José Mário Silva, crítico literário, poeta e contista, é sobejamente conhecido, em parte graças ao blogue Bibliotecário de Babel, e a iniciarias que tem promovido com sucesso, como a Grande Oferta de Livros.
Recentemente brindou-nos com o microconto Um Bilhete para Anchorage, em que mais uma vez evidencia a sua maestria no género, de que saliento a economia da narrativa, o ritmo e o final, que não sendo surpreendente, está bem conseguido.

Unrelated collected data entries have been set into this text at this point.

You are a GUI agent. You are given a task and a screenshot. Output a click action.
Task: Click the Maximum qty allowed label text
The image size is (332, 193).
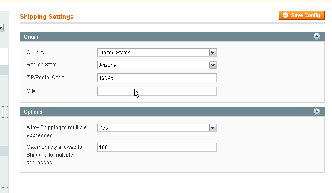click(x=55, y=154)
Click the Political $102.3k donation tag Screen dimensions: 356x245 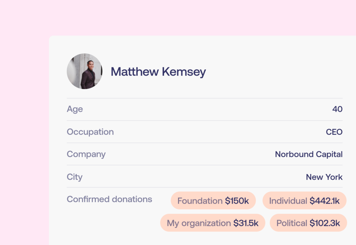tap(308, 223)
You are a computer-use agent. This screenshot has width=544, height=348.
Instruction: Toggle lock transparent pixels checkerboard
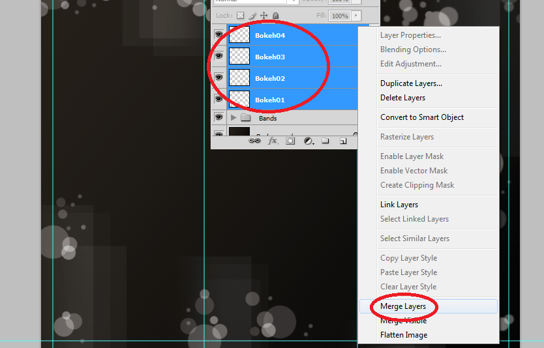240,16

Li e reli a história, como sempre faço quando elas me agradam, para as saborear melhor, para apreender a técnica, e, confesso, em busca de fragilidades. É este um defeito meu, que me acompanha desde criança e me motiva para a escrita: a convicção de que com uns retoques muitas narrativas poderiam melhorar -- isto de acordo com o meu gosto.
No conto, JMS glosa a história do homem que, desapontado com a vida, sonha desaparecer para recomeçar algures -- neste caso, no Alasca. Até aqui, tudo normal. Sou daqueles que acreditam que todas as boas histórias foram há muito escritas, pelo que nos resta inovar no modo de as contar, actualizando-as, adaptando-as talvez ao tempo em que vivemos e ao gosto da nossa época. Ora é aí, no contexto, que me parece existir algo a melhorar. Sem ter a pretensão de ensinar a escrever a José Mário Silva, atrevo-me a recordar-lhe que apreendemos a realidade através dos cinco sentidos e se alguns deles não participam nessa apreensão, a narrativa pode não conseguir atingir a ilusão do real que torna as histórias verosímeis. Por exemplo, se se aceita que o Alasca surja estereotipado, por se tratar da quimera com que o pai do protagonista sonha, já a cena do hospital ganharia em verosimilhança com pormenores olfactivos que transportassem o leitor para os cuidados intensivos, acompanhando o protagonista.
Um bom conto, técnica narrativa apurada. Venham mais.